__Trecho fornecido__
──────────────────────────────

Coluna da Ouvidoria - Quantos lados tem uma notícia?

22/07/2013 - 18h16

Brasília - Nos meses de junho e julho, a ouvidoria recebeu duas reclamações de leitores sobre matérias publicadas pela ABr, nas quais, segundo eles, faltou o veículo ouvir o outro lado da informação. Na primeira reclamação, o leitor, que não autorizou o uso de seu nome, criticou uma matéria que relata que as contas do governo do Distrito Federal (GDF) de 2012 foram aprovadas, com ressalvas, pelo Tribunal de Contas local (TCDF) [1]. Segundo ele, a matéria dedicou todo o texto aos pareceres negativos do procurador-geral do Ministério Público do Tribunal de Contas e do único conselheiro que votou contra o parecer favorável do TCDF. A Diretoria de Jornalismo respondeu ao demandante que, entre outras providências, “foi editada uma matéria com os esclarecimentos do secretário de Planejamento do GDF sobre o relatório do Tribunal de Contas do Distrito Federal”.

──────────────────────────────

__Instruções da tarefa__
Continue a coluna da ouvidoria sobre as reclamações de leitores, começando logo depois da última frase. A listagem não tem nada a ver com isto.

__Listagem exibida__
──────────────────────────────

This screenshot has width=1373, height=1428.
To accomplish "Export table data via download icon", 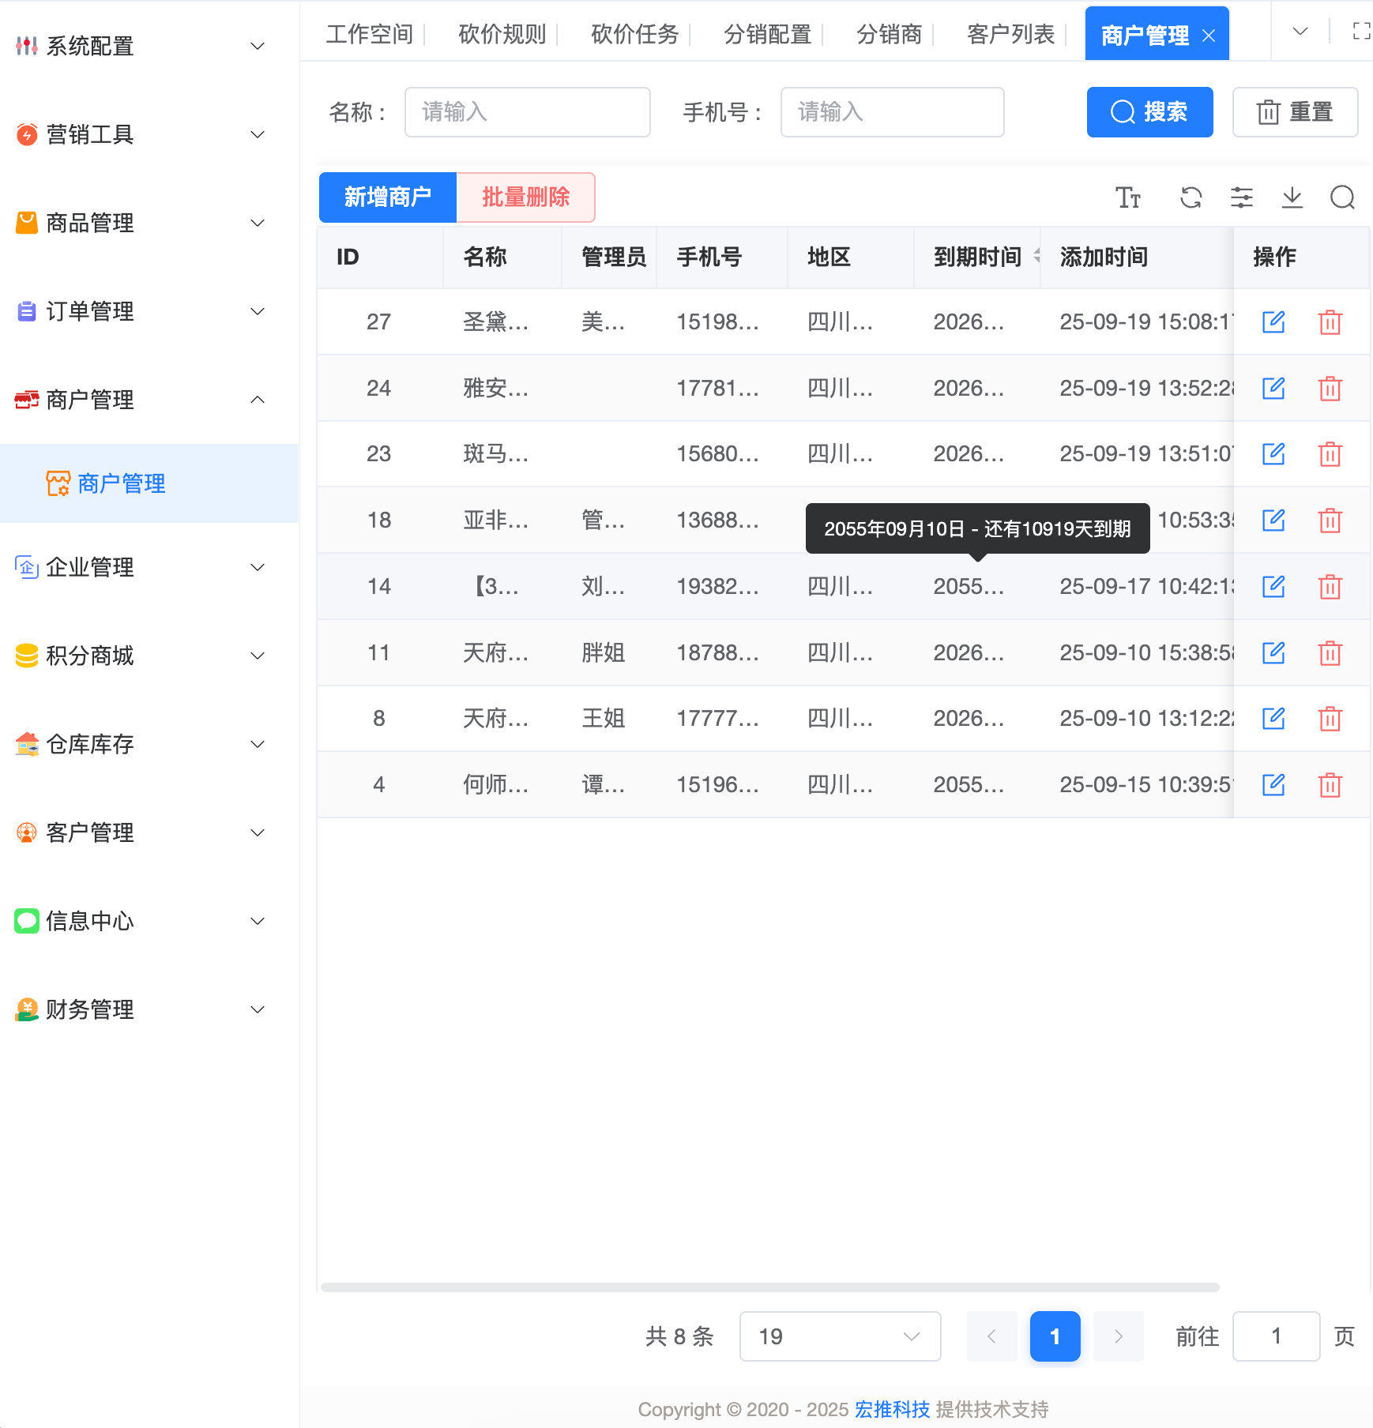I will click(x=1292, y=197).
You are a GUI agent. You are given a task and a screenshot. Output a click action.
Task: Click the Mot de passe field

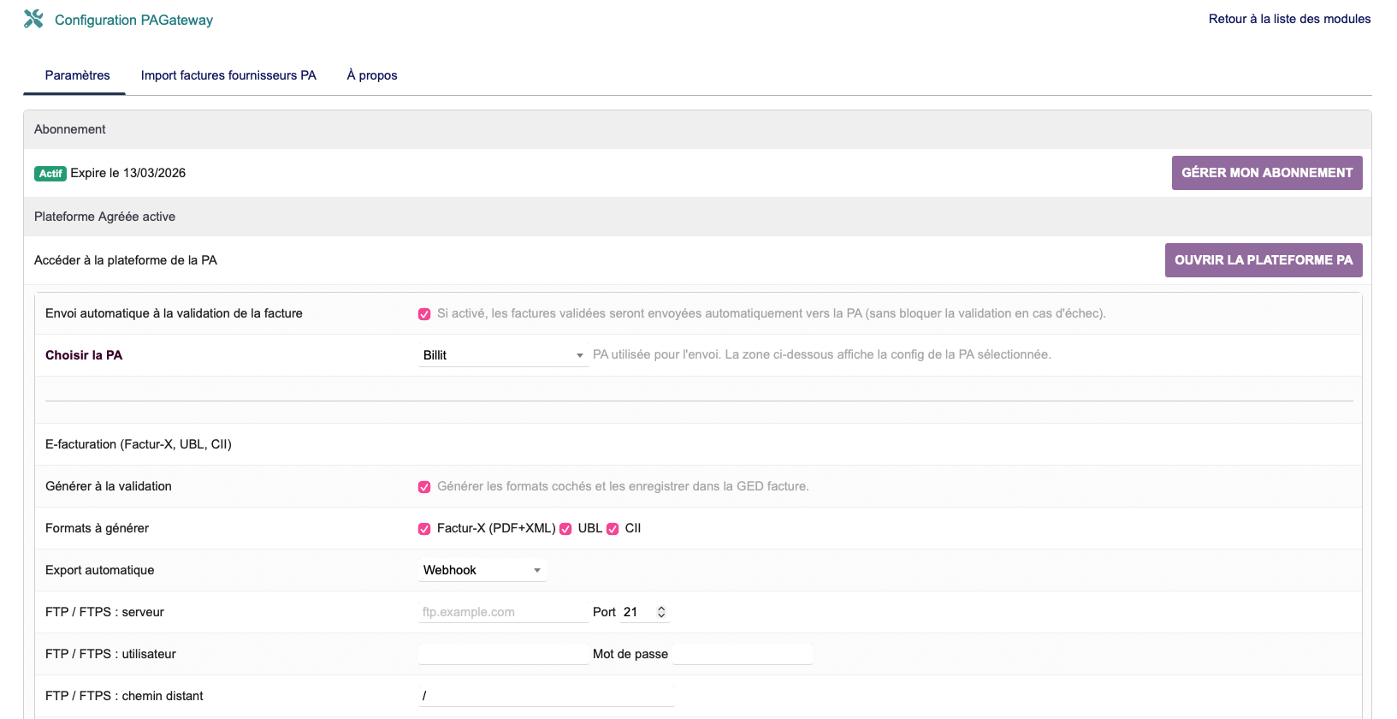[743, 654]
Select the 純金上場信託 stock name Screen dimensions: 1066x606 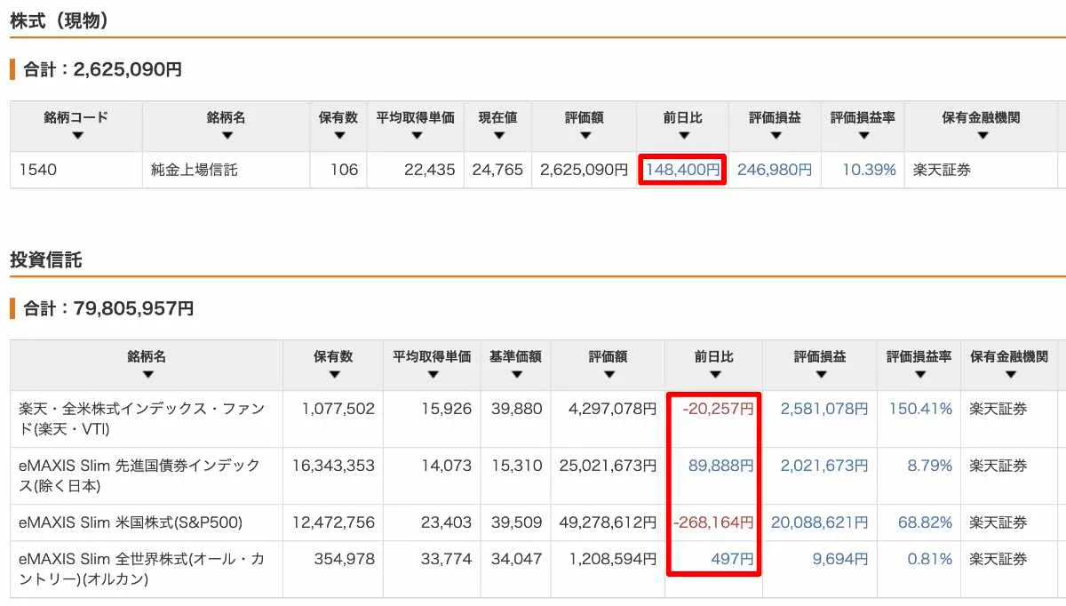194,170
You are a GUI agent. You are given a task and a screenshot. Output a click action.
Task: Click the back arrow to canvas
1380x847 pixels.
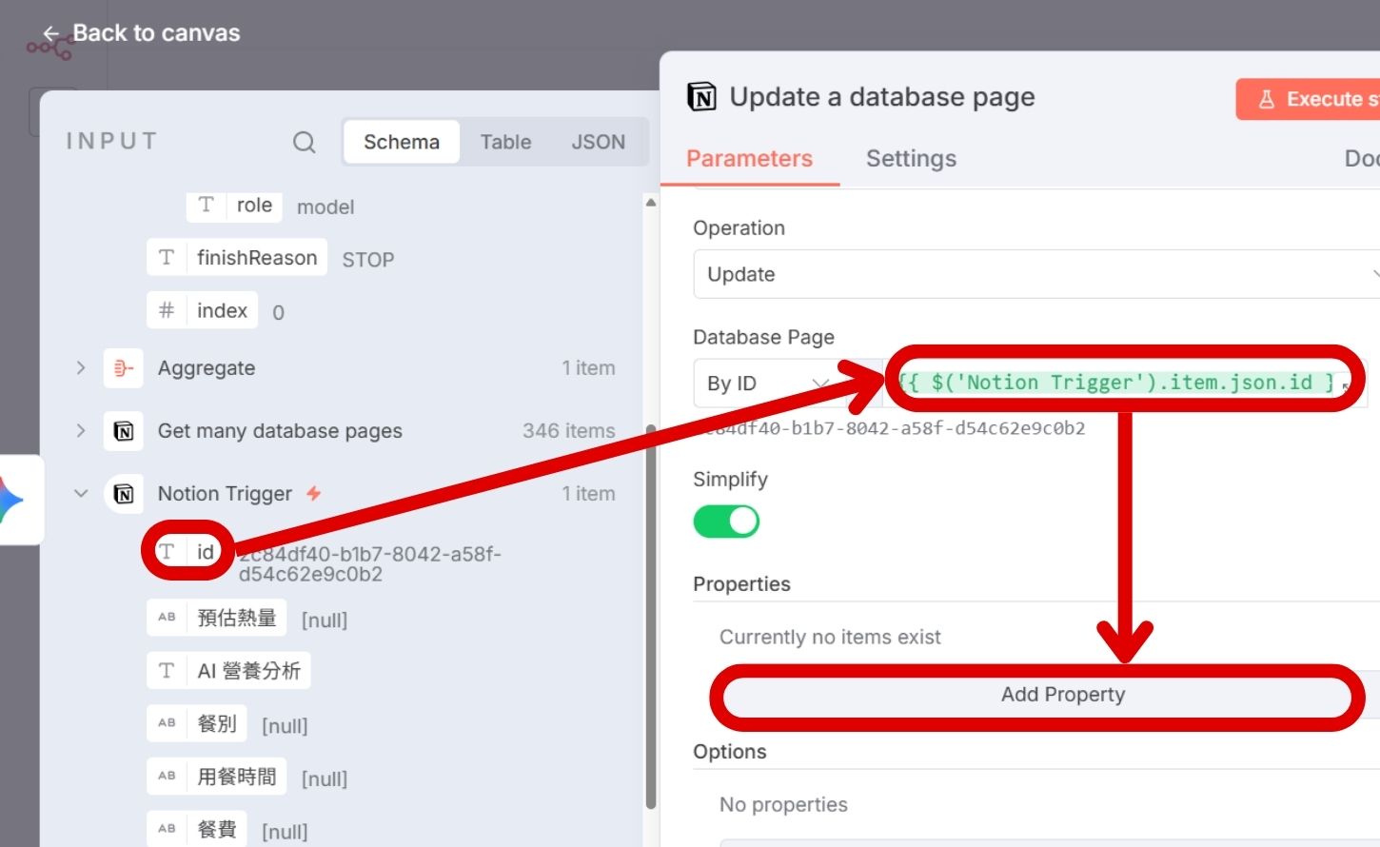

──────────────────────────────

__Resultado do exercício__
Na segunda, o leitor Takashi Tome, que também integra o Conselho Curador da EBC, escreveu: “Hoje li duas notícias na Agência Brasil que considerei incompletas e perigosamente parciais ao citar apenas um dos lados [a declaração governamental]”. Uma das matérias citada pelo leitor trata da suspeita de atos ilícitos (locautes) cometidos por empregadores nos bloqueios de rodovias por caminhoneiros nos primeiros dias de julho [2]. A Diretoria de Jornalismo (Dijor) respondeu: "A Agência Brasil fez uma ampla cobertura dos protestos de caminhoneiros que paralisaram as atividades e bloquearam rodovias em vários estados do país na semana passada. A agência noticiou as demandas da categoria e os reflexos nas estradas, assim como as medidas adotadas pelo governo e pela Justiça. A matéria citada pelo conselheiro é apenas uma das várias reportagens feitas pela Agência Brasil sobre o assunto”.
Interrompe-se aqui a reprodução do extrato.